=== Textabschnitt ===
Le Corbusier, einer der bedeutendsten Architekten des 20. Jahrhunderts, entwickelte für seine Architektur den sogenannten ‚Modulor’, einen männlichen Durchschnittsmenschen mit einer Körpergröße von anfangs 1,75 m, später korrigierte er ihn auf 1,83 m.
Dieser Modulor diente bei all seinen Entwürfen als Ausgangspunkt und Maßeinheit. Er erkannte jedoch sogar selbst, dass dieses beliebige Festsetzen eines Einheitsmenschen nicht immer bzw. keinen Sinn hatte. So verbot er für einige Monate, diesen in seinem Atelier zu verwenden, nachdem ein Mitarbeiter einen schlecht proportionierten Entwurf mit dem Modulor rechtfertigen wollte.

=== Aufgeführte Einträge ===
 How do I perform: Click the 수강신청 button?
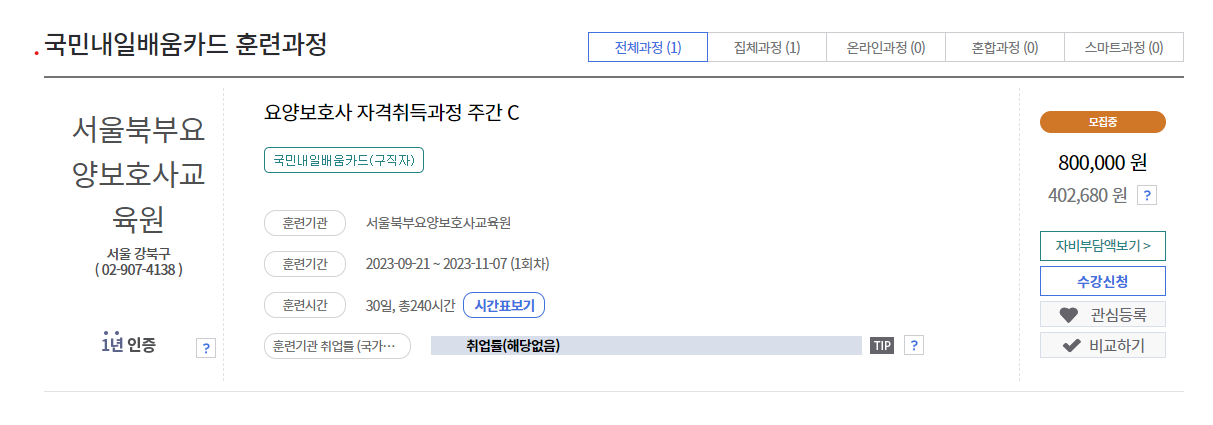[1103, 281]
* * *
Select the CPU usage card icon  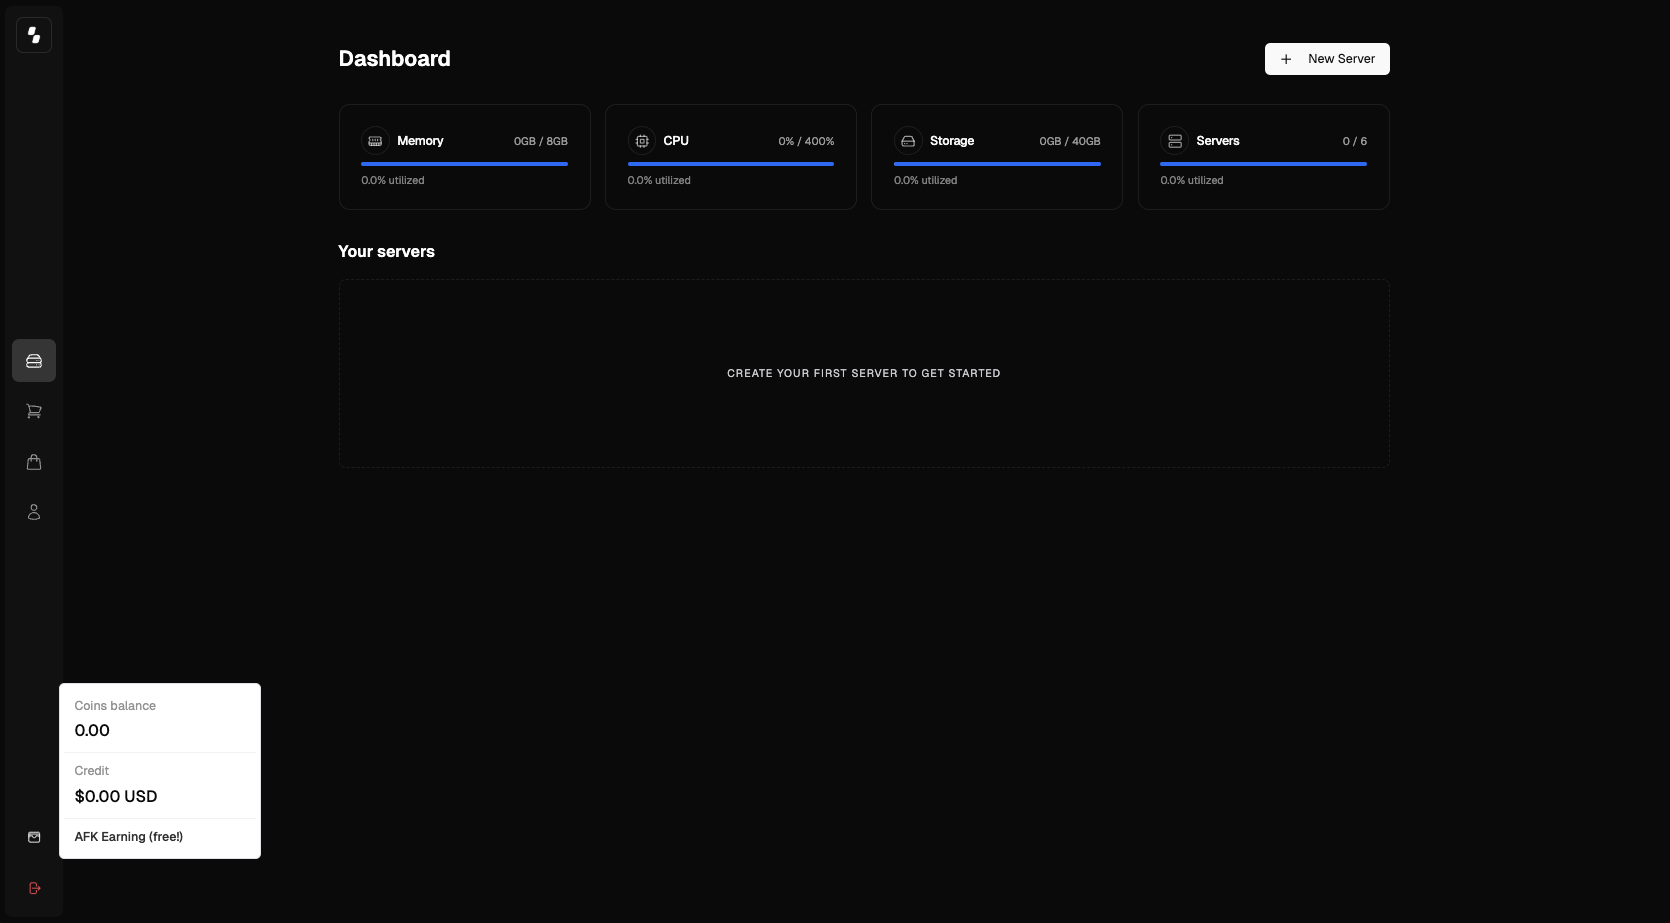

=== Aufgabenstellung ===
Schreiben Sie aus dem Text über den Modulor die Stelle ab, die mit den Worten „Dieser Modulor diente“ beginnt, und enden Sie nach den Worten „Modulor rechtfertigen wollte.“. Die Einträge werden für die Bearbeitung nicht benötigt.

=== Ergebnis ===
Dieser Modulor diente bei all seinen Entwürfen als Ausgangspunkt und Maßeinheit. Er erkannte jedoch sogar selbst, dass dieses beliebige Festsetzen eines Einheitsmenschen nicht immer bzw. keinen Sinn hatte. So verbot er für einige Monate, diesen in seinem Atelier zu verwenden, nachdem ein Mitarbeiter einen schlecht proportionierten Entwurf mit dem Modulor rechtfertigen wollte.